Joining the DetermiNation team and pledging to raise money for the American Cancer Society as I train for my first half-marathon is another huge step out of my comfort zone. Honestly, I don’t make friends very easily — I’m more inclined to spend time by myself than be social — and I generally feel uncomfortable asking people to donate money. But I was tired of saying “no” to things and decided to say “yes” for once. I decided to see what was on the other side of my hesitation.

So here I am, on the edge of my comfort zone, demoralized by my injury and unsure if this is all worth it. It would mean the world to me to know that some of you guys have my back.

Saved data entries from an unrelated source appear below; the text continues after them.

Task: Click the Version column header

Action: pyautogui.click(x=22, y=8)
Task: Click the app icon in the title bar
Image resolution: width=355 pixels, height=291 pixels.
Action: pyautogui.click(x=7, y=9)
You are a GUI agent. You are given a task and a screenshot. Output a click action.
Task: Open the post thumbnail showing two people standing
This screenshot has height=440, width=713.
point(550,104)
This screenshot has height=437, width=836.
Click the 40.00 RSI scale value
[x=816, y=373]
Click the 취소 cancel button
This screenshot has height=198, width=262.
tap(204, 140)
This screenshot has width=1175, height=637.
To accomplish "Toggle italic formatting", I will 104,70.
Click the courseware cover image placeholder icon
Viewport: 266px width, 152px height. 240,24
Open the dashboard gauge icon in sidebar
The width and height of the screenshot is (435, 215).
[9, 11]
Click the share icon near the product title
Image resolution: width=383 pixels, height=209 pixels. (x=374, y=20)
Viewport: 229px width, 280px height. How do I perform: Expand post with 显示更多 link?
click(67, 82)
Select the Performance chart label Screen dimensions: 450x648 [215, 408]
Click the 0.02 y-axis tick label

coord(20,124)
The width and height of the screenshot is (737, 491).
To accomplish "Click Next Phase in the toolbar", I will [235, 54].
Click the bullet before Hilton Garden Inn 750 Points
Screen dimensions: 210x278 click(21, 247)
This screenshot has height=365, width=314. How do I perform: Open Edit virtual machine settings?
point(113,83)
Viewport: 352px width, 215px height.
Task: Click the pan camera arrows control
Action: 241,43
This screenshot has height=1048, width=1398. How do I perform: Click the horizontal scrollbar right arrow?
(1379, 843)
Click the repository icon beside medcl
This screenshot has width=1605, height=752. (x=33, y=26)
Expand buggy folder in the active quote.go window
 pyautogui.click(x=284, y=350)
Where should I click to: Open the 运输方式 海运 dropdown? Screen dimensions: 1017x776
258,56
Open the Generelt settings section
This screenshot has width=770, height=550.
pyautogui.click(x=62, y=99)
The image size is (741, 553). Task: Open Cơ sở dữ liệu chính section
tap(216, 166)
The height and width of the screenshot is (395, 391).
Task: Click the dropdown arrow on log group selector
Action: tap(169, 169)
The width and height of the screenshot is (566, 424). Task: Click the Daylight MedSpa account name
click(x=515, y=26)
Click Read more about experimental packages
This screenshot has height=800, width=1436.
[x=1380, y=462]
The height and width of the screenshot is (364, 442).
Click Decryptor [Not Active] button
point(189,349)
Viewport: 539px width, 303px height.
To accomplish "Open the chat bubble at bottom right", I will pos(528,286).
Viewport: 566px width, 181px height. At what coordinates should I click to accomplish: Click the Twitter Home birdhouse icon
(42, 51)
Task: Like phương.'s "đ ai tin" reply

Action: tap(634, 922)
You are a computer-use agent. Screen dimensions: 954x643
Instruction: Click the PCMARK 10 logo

I’m going to get all crafty and make a sign to pin on the back of my Guts shirt as I run/walk/hobble the 10K on April 17: “Life begins at the end of your comfort zone.” If anyone chooses to donate any amount – $5, $10, whatever – to my American Cancer Society fundraising efforts between now and April 16, I’d love to add their name or Tumblr name to that sign. You can visit this page to donate.

I don’t want any pity donations, but I’d love your genuine support. If you have my back, I’ll put you on my back, and I’ll crush 6.2 miles in whatever manner I’m capable of.

Even if you can’t or don’t want to donate, encouraging words are plenty welcome. Right now, anything helps.

So whaddaya say? Meet me at the end of your comfort zone. Let’s run/walk/hobble this one together.